A comparative analysis of RGB based and RGB-Depth-based images in a chess piece picking task with a robotic arm

More Info
expand_more

Abstract

This study investigates the influence of synthetic data on the accuracy of 6D pose estimation in RGB images compared to RGB-Depth image-based methods. Additionally, it aims to examine how this performance varies across different types of small chess pieces during a picking task with a robotic arm. The methodology involves 3D scanning the chess pieces and generating a dataset of 61,910 synthetic images with diverse domain randomization. Using this synthetic dataset, six unique 6D pose estimation models were trained for each type of chess piece. The models were validated using a real-world 6D pose estimation dataset, and the obtained results were compared with those from the estimations on a synthetic dataset. It was observed that synthetic data can be used for bridging the visual simulation to reality gap. However there is superior performance on synthetic data compared to real-world data. This implies that results obtained in a synthetic environment cannot be directly projected to real-world scenarios. Also a noticeable decrease in accuracy in both object detection and 6D pose estimation was observed with respect to camera distance for real-world images, primarily linked to the reduced size of chess pieces in the images. Notably, each chess piece exhibited improvement after depth refinement, with accuracy closely linked to the performance of the depth camera.

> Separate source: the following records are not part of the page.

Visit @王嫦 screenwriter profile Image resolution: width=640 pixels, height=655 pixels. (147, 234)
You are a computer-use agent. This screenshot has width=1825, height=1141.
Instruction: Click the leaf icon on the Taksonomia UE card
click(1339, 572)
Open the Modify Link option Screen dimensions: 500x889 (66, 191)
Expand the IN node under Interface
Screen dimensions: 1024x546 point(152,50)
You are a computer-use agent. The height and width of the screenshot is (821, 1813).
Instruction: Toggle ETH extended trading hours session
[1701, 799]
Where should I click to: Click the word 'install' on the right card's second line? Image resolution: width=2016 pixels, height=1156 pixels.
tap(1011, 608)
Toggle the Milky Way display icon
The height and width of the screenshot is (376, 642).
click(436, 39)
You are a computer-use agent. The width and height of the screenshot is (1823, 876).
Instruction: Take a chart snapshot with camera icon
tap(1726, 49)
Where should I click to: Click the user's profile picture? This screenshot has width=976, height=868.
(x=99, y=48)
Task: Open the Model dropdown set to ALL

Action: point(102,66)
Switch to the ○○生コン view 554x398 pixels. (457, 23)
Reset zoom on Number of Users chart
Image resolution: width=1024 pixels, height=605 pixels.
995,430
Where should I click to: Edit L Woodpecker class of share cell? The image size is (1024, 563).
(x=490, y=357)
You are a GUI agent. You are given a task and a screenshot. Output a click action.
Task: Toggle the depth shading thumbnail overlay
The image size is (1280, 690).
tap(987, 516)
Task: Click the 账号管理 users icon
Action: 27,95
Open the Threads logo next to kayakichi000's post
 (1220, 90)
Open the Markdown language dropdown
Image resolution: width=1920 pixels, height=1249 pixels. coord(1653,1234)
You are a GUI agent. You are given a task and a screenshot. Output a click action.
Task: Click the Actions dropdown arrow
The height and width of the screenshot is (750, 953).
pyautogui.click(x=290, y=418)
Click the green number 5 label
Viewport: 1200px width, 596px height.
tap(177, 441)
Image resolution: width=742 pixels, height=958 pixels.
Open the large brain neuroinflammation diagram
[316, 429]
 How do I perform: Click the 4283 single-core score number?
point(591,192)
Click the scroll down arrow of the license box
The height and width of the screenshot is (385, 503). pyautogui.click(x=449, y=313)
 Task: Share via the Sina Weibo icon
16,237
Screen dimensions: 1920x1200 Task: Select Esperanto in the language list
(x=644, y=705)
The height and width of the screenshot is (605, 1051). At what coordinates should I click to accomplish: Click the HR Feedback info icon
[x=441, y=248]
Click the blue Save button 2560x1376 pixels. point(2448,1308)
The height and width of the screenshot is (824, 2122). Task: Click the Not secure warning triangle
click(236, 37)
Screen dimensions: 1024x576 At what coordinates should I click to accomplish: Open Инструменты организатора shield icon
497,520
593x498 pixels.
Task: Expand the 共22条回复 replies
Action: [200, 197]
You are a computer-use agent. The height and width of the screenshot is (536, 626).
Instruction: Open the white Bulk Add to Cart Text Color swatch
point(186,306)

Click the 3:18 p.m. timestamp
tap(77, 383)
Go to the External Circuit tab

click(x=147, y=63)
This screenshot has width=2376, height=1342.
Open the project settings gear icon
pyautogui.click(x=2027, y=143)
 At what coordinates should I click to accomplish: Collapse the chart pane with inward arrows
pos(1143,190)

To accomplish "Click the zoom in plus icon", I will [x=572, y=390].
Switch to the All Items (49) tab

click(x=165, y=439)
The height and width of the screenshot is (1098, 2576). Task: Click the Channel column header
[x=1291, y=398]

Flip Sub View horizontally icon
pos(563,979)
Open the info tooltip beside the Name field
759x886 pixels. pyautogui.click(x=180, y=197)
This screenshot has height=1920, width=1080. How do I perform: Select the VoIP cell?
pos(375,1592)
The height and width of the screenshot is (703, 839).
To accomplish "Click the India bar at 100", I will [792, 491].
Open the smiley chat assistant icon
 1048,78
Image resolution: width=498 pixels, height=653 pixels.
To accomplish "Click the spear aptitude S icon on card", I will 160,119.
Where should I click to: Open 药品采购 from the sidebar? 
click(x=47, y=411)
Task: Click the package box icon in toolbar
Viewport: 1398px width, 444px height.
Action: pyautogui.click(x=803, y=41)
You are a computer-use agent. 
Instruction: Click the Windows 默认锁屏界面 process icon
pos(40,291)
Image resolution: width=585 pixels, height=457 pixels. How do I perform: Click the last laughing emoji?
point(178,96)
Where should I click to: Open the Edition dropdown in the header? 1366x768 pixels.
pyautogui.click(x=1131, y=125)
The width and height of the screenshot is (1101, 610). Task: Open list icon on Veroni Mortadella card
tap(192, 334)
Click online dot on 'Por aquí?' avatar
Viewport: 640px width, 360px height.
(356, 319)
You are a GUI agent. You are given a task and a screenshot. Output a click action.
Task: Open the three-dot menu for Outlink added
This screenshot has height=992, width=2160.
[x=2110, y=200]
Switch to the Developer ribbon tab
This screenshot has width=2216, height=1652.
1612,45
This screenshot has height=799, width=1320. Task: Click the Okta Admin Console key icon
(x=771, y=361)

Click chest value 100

A picking experiment was also conducted, revealing that models relying solely on RGB data achieved a positive grasping rate of approximately 52%, while RGB-Depth-based methods reached around 70%. The findings underscore the potential for successfully picking chess pieces with and without depth refinement, emphasizing the feasibility of bridging the visual simulation to reality gap. Additionally, the study suggests several avenues for future research, including comparing synthetic data with real-world data, further exploring the training process, and introducing domain randomization in the picking experiment, such as background changes or different distractors. Furthermore, it suggests investigating diverse approaches to improve depth accuracy.